Not all of the 25 million cases of the virus nationwide are resulting in symptoms, let alone lingering effects such as my sons’.  After 400,000 deaths (and counting), the U.S. President has publically recognized the cost of this virus with a sea of flags on the national mall, and launched an actual plan to address it.  Sure to be modified, a proposed plan can be debated. Picked apart.  Amended.   The plan will have many flaws.  So will implementation. The lack of a plan, or good faith effort towards a national plan is no longer acceptable.  After January 6th, a lot of things should no longer be acceptable.  For a year, national leadership led us into a nosedive, denying the threat, choosing to make a mockery of truth, empowered by the complicit, egged on by enablers.  They succeeded in making a national health crisis politically divisive in an attempt to motivate “the base.”  Lives were lost.  We still don’t know what else will be as we all reel from the wall of lies moving like a weather front across our country, a moving wall of lies about election fraud, climate change, whistleblowers, the deep state, leaving in it’s path this current outbreak of conspiracy theories. This approach to governance, and to truth is deeply corrosive of our institutions, our trust, and our humanity.   

This was a deliberate approach to sewing chaos so that disrespect for the law, for institutions, so that rampant cronyism, corruption and ineptitude would disappear behind all the bluster.  The Washington Post, dutifully tracked the presidents lies over four years finding that “Trump made 30,573 false or misleading claims as president.  Nearly half came in his final year.”   In response the ex-president referred to the press as “the enemy of the people” and claimed it to be “fake.”  This is not just “politics” as usual.  Lies have consequences.  The repeated pattern of those actions and the lack of checks to it have had a real impact on our lives. 

This war on truth nearly overturned an election, prevented a peaceful transfer of executive power, and upended this democracy.  With COVID, lies and inactions led to untold suffering.   While the suffering continues, there appear to be few consequences other than some arrests among those who stormed the Capital, a heavily armed inauguration, and another impeachment trial which is sure to be another circus of deflective cowardice unless there are secret ballots.  Many hope to just “move on” as if we dodged a bullet pretending that the threat just left the building.  Well, folks, it hasn’t. 

Alexander Solzhenitsyn said about Russia, “in our country, the lie has become not just a moral category, but a pillar of the state. In breaking with the lie we are performing a moral act, not a political one.”

History will look back on each of our currently overlapping crises—the big lie about a fraudulent election, the lies surrounding COVID, and the economy, climate, inequality, threats to democracy, science and truth as an amalgamation of deadly serious issues made ridiculous though our twisted politics.  I no longer have patience for the excuses, nor for framing certain issues as “political” as a means to justify inaction.   
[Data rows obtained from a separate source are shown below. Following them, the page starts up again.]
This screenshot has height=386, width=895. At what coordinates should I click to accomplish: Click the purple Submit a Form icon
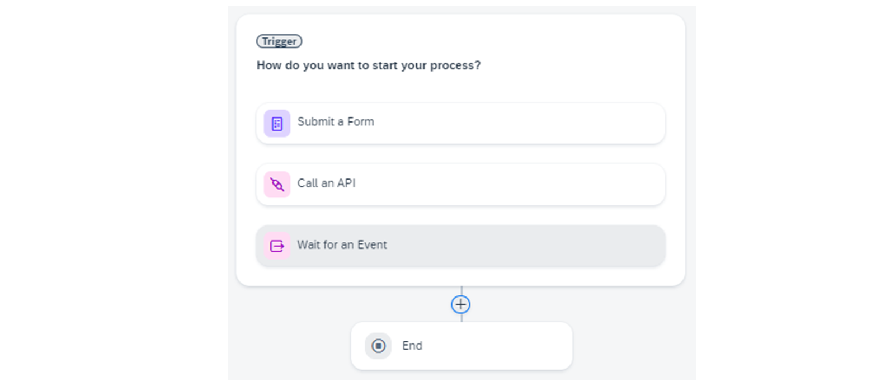pos(277,124)
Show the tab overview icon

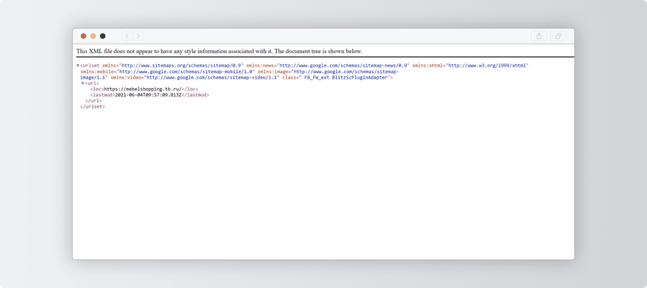558,36
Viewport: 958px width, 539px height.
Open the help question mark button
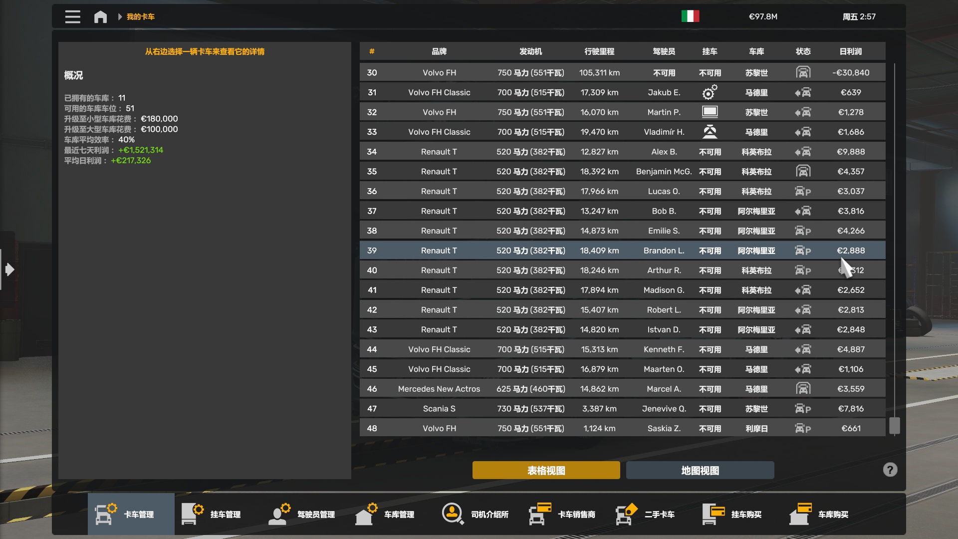pos(890,470)
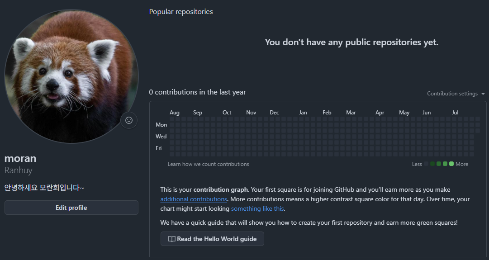
Task: Click the 0 contributions in the last year heading
Action: click(197, 92)
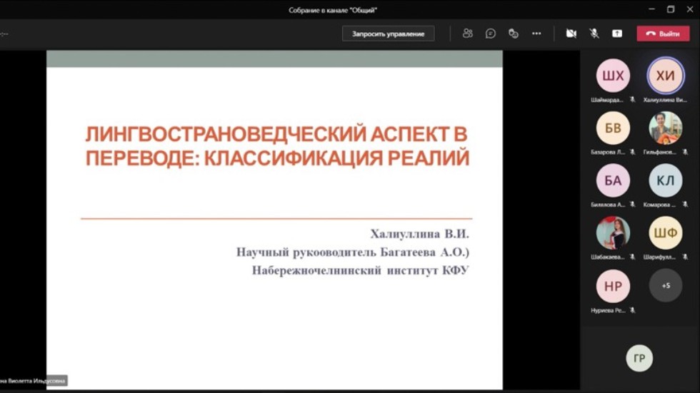Click the share screen icon
The height and width of the screenshot is (393, 700).
coord(617,34)
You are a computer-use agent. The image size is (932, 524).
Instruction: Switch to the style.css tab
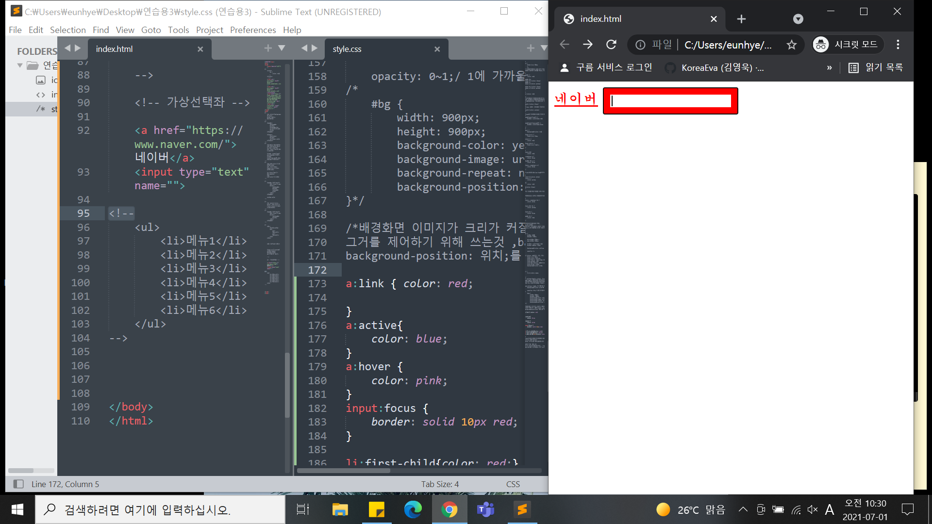tap(347, 49)
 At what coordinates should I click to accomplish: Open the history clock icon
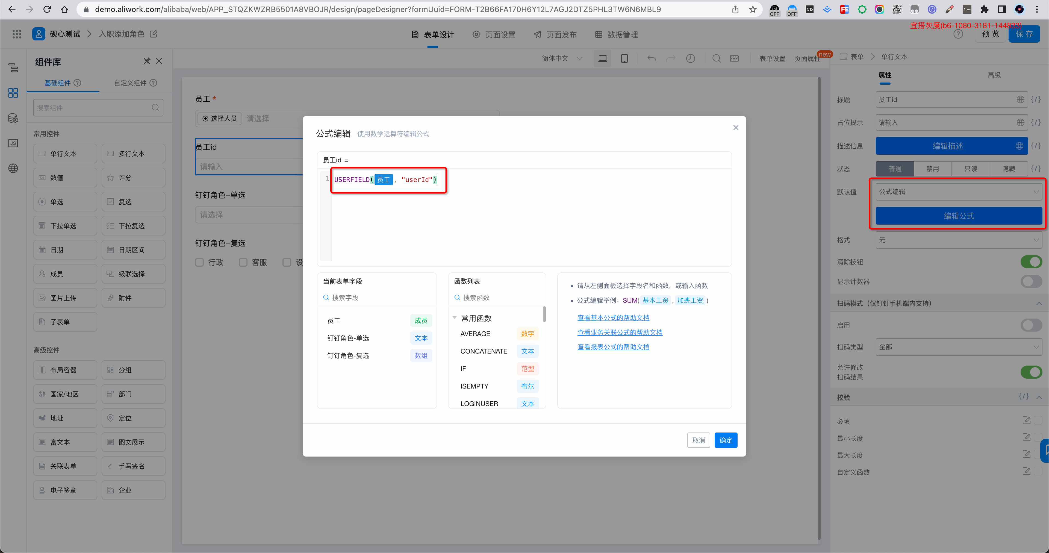(x=690, y=59)

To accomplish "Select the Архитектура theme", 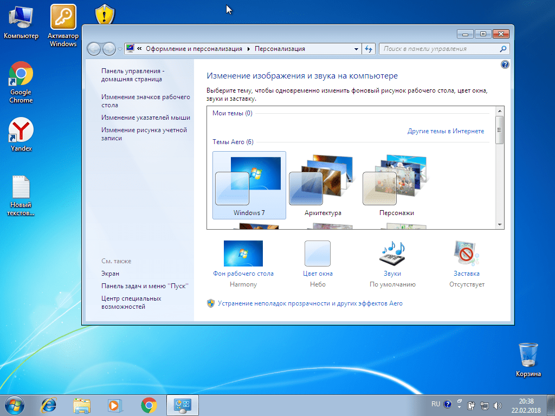I will click(323, 179).
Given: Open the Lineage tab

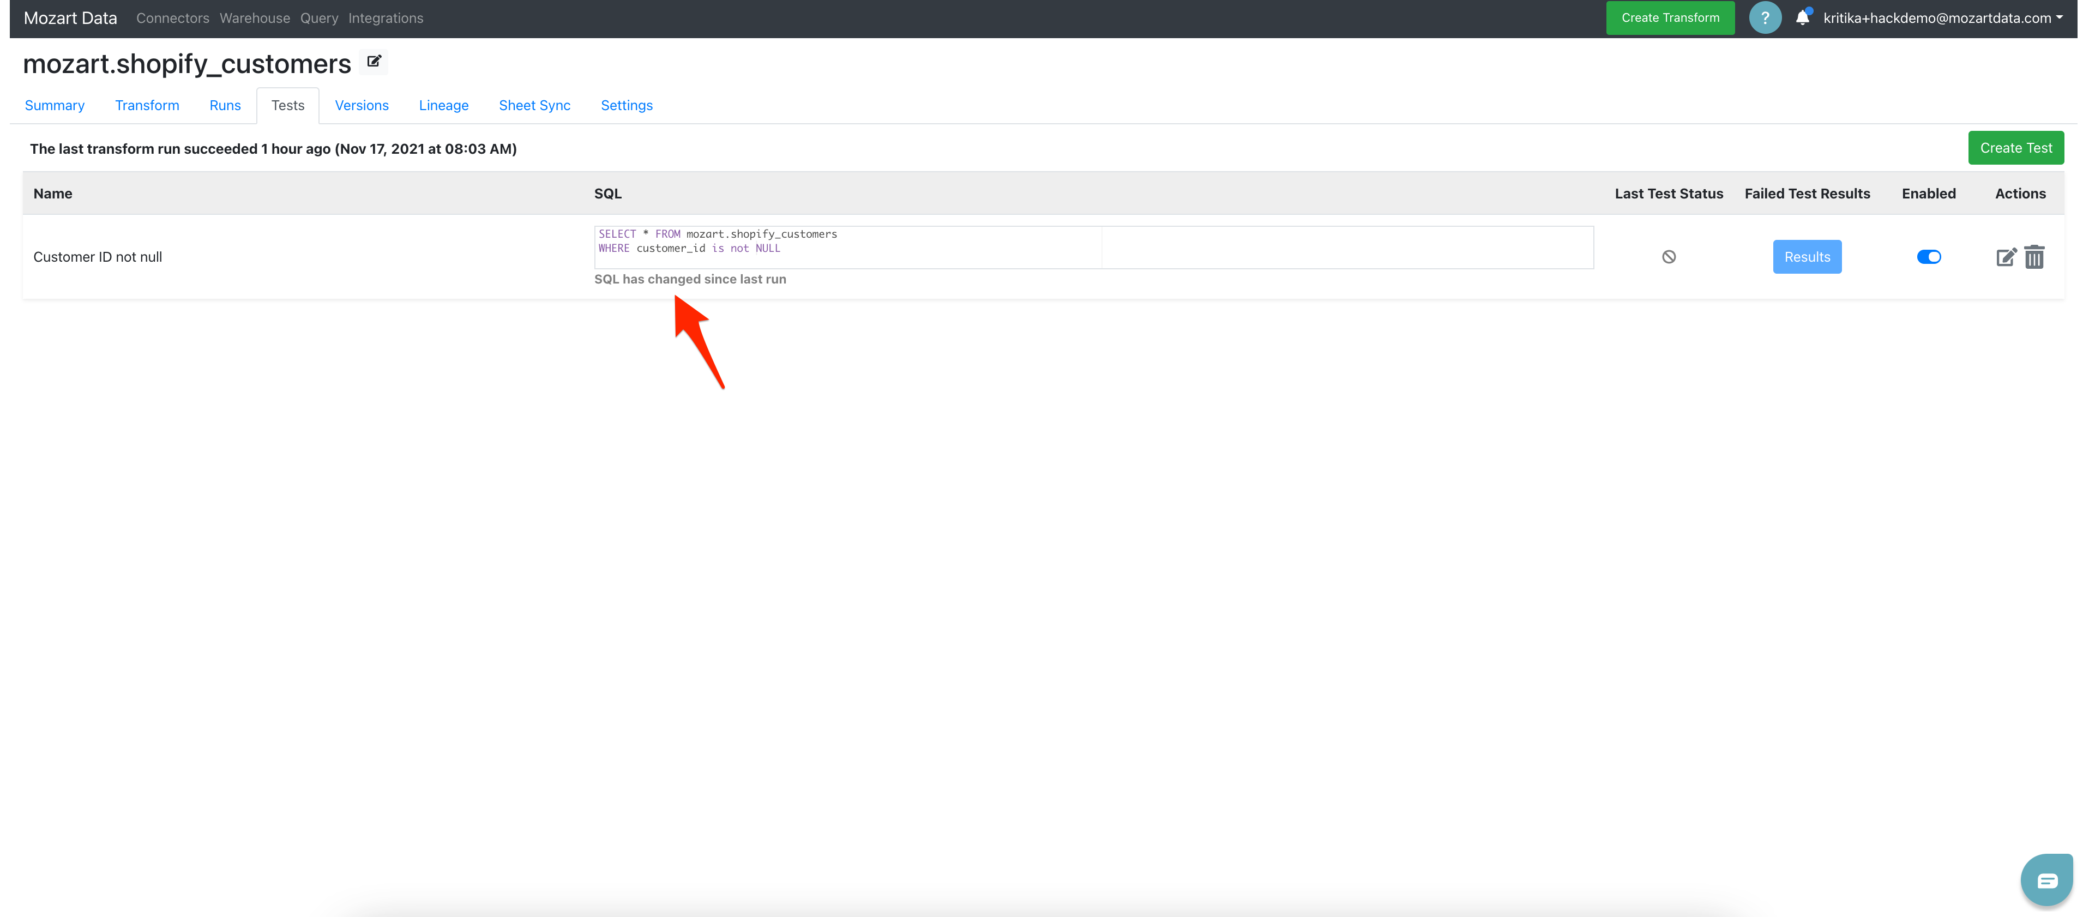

PROTECT our health workers and loved ones.  Protect my son, who will likely emerge from this with a compromised immune system, we are told.  Our current state of politics, and what we allow to pass as news has weakened our national immune system. 

Wake up about the fragility of our democracy and our planet.    And for the many people around you, whose stories you don’t know, be a protector of the air that we breathe.  Put your damn mask on—please!